By Linda Shen
Nov. 13 (Bloomberg) -- Downey Financial Corp. was told by U.S. regulators to raise capital by year-end or face seizure. GMAC Bank can't install an ATM on property controlled by its biggest owner without getting federal permission. Community National Bank was forced to fire its two top executives.
They're among almost 50 lenders prodded to make changes as regulators try to contain the biggest wave of bank collapses since 1993. In some cases, failure to comply can trigger a government takeover, and some banks had deadlines as short as five days.
Regulators are using voluntary agreements, notices and outright orders to force action amid the worst financial crisis in 75 years. Nineteen banks have failed so far this year, led by the record-setting collapse of Washington Mutual Inc., and Wachovia Corp. avoided an even bigger bankruptcy in September when regulators ordered the Charlotte, North Carolina-based company to find a buyer.
``You are definitely going to see an increase in cease-and- desist orders and enforcement actions,'' said Gerard Comizio, a senior partner at Paul Hastings Janofsky & Walker LLP and former deputy counsel to the Office of Thrift Supervision in Washington. ``The regulators, at this point, are going to be under the gun to show they are taking prompt measures to address the problems.''
Agencies and bankers decline to disclose every order or agreement, citing a need to avoid shaking the confidence of depositors and customers. At least 17 banks operated under cease- and-desist orders and 12 signed voluntary agreements this year, data compiled by Bloomberg show. The Fed alone has announced 29 agreements with banks this year, almost triple last year's total.

### What the exercise asks
Write the next part of the news article about regulators pressing troubled banks, starting after its final paragraph.

### Supplied entries

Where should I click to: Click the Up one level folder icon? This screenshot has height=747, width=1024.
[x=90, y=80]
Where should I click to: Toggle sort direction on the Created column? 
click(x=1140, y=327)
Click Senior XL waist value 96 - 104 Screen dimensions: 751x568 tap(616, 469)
==
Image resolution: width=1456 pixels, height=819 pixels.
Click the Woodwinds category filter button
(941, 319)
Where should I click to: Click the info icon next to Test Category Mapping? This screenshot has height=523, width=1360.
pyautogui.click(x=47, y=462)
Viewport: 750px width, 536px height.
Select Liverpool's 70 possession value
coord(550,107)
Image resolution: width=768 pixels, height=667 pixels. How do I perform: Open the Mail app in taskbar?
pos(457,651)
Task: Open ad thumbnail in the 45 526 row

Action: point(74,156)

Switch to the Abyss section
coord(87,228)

### Answer for the task
Multiple Regulators
The figures are based on filings from the U.S. Securities and Exchange Commission, the Federal Deposit Insurance Corp., the Office of the Comptroller of the Currency and OTS. Some firms are subject to more than one order. The OTS, OCC, the FDIC and state agencies share regulation of almost 8,500 U.S. banks based on the type of charter the institutions filed.
Lenders such as National City Corp. of Cleveland and Hanmi Financial Corp. in Los Angeles have so-called memorandums of understanding, billed as voluntary agreements that identify steps that must be completed by a deadline. Other banks receive notices calling for ``prompt corrective action'' from the OCC.
The notices are ``formal enforcement actions used when a bank is undercapitalized or worse,'' and are preferred over cease-and-desist orders, OCC spokesman Dean DeBuck said in an e- mailed statement. Such orders ``enhance'' efforts to spur a bank into action because failing to comply ``is a ground for receivership,'' according to the agency's Policies and Procedures Manual.
`Fender Bender'
A cease-and-desist order is used when a lender has taken actions deemed ``unsafe and unsound,'' according to the Fed's bank supervision manual.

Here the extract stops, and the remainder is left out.